# Singularity of function of complex variable

1. Jan 14, 2009

### TonyLowe

1. The problem statement, all variables and given/known data
I have to proof that this equation:
$$x_r(\omega)=\frac{1}{\pi}*PV \int_{-\infty}^{\infty}\frac{x_i(\omega')}{(\omega'-\omega)}d\omega'$$
(where P denotes Principal Value Integration of Cauchy, r and i denotes rispectively real and imaginary part of x function)
is equivalent to this equation:
$$x_r(\omega)=\frac{2}{\pi}* \int_{0}^{\infty}\frac{\omega' x_i(\omega')-\omega x_i(\omega)}{\omega'^2-\omega^2}d\omega'$$.

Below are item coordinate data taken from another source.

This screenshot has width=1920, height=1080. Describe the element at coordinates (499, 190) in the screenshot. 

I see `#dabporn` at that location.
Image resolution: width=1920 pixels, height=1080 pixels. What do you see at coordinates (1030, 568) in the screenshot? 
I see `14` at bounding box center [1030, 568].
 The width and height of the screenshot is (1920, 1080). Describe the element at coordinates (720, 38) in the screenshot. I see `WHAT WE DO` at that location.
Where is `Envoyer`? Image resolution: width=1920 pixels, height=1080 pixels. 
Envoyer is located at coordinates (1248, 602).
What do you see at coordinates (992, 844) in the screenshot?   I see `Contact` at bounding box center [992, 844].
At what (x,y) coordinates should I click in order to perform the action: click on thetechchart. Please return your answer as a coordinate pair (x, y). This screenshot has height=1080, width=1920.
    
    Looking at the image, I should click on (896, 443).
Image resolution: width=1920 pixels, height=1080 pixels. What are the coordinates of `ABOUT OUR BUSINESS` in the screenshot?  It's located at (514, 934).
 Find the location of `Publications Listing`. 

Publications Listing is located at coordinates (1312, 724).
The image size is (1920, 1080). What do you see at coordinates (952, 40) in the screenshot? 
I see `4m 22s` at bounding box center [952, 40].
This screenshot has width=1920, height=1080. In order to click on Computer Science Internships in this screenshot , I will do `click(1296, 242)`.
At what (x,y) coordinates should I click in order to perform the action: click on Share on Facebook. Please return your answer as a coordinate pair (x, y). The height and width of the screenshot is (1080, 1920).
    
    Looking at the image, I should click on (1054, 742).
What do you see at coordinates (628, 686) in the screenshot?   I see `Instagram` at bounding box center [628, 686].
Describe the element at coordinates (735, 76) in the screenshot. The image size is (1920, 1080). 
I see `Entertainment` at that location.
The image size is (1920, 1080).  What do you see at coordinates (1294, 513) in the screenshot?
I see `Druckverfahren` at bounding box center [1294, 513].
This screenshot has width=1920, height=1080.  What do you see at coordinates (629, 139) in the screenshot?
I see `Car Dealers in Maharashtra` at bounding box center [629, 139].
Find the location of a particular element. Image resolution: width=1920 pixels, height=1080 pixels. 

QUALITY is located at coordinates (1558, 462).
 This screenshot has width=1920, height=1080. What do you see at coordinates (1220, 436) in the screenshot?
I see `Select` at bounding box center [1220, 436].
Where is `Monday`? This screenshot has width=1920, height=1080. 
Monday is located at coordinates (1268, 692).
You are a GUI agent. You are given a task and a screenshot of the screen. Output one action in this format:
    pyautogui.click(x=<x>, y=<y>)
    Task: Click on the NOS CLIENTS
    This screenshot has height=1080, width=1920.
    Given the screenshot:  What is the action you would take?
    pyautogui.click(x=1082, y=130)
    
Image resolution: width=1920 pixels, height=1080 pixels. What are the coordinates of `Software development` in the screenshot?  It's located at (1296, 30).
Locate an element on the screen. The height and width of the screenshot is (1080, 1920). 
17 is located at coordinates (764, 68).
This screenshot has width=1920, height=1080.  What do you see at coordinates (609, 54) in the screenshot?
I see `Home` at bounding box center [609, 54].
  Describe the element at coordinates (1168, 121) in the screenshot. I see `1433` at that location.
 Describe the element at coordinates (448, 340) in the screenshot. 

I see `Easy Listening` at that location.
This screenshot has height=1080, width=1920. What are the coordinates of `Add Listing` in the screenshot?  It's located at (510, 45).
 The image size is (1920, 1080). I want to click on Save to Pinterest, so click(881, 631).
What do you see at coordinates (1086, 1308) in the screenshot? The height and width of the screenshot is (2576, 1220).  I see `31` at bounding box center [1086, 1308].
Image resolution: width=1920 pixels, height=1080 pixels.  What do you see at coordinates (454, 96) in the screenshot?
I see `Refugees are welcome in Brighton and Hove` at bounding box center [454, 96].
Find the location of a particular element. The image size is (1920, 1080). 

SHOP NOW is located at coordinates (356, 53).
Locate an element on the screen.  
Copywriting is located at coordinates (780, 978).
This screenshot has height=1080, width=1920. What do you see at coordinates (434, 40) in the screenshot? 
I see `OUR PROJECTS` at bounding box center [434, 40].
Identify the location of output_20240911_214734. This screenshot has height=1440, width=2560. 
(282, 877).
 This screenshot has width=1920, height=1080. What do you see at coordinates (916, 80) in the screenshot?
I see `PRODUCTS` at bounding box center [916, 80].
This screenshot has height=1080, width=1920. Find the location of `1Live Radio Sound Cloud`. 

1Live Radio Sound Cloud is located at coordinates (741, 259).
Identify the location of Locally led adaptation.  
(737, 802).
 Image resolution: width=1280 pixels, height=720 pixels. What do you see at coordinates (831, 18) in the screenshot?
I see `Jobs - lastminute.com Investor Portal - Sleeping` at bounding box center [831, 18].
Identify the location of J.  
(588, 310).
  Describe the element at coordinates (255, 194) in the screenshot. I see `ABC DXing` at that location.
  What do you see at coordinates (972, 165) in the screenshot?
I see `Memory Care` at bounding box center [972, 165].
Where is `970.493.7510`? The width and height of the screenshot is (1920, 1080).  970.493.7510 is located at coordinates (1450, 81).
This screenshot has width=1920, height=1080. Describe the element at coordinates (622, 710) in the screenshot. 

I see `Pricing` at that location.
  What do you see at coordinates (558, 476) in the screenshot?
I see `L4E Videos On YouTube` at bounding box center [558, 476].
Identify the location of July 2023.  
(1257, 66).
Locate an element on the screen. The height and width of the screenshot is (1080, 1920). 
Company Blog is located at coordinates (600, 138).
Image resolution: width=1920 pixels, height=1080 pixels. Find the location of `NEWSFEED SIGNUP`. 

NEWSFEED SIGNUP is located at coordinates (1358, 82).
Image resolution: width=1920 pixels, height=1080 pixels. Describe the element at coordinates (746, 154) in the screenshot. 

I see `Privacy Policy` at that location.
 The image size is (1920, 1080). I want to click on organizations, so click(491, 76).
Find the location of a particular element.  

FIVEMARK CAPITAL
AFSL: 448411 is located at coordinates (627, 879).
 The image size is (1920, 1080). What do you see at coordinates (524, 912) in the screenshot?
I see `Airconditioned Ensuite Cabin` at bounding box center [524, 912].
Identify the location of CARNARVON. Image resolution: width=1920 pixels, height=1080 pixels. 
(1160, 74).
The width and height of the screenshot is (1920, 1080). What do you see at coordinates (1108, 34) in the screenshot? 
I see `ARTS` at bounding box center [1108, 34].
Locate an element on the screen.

This equation (the first) is the first of the Kramers-Kronig relations for complex function.

2. Relevant equations
Using symmetry property of x(w), I can proof that the first equation is equivalent to:
$$x_r(\omega)=\frac{2}{\pi}*PV \int_{0}^{\infty}\frac{\omega' x_i(\omega')}{(\omega'^2-\omega^2)}d\omega'$$

I also show, using PV definition, that:
$$PV \int_{0}^{\infty}\frac{1}{(\omega'^2-\omega^2)}d\omega'=0$$

The definition of PV that I have used in my calculus is the follow:
$$PV \int_{-\infty}^{\infty} f(\omega')d\omega'=\lim_{r \to 0} (\int_{-\infty}^{\omega-r} f(\omega')d\omega'+\int_{\omega+r}^{\infty} f(\omega')d\omega')$$

3. The attempt at a solution
Starting from:
$$x_r(\omega)=\frac{2}{\pi}*PV \int_{0}^{\infty}\frac{\omega' x_i(\omega')}{(\omega'^2-\omega^2)}d\omega'$$
I have added and removed from the numerator the quantity

$$\omega x_i(\omega)$$

so:
$$x_r(\omega)=\frac{2}{\pi}*PV \int_{0}^{\infty}\frac{\omega' x_i(\omega')-\omega x_i(\omega)}{(\omega'^2-\omega^2)}d\omega'+\frac{2}{\pi}*PV \int_{0}^{\infty}\frac{\omega x_i(\omega)}{(\omega'^2-\omega^2)}d\omega'$$
The second integral is zero; the first integral is the solution of the problem a part of the PV operators. I think that if I justify that the integrands have no singularity at w'=w, the problem is solve (in this case, in fact, I can remove PV operators from first integral).
But I don't understand why that integrands is not singular for w'=w: infact in w there is a pole of the function x(w) (from the complete proof of Kramers-Kronig relations I have understand that w is a pole, with no imaginary part, of x(w)), and the denominator goes to zero when w'=w, as the numerator.
Someone can help me?
Thank very much

Last edited: Jan 14, 2009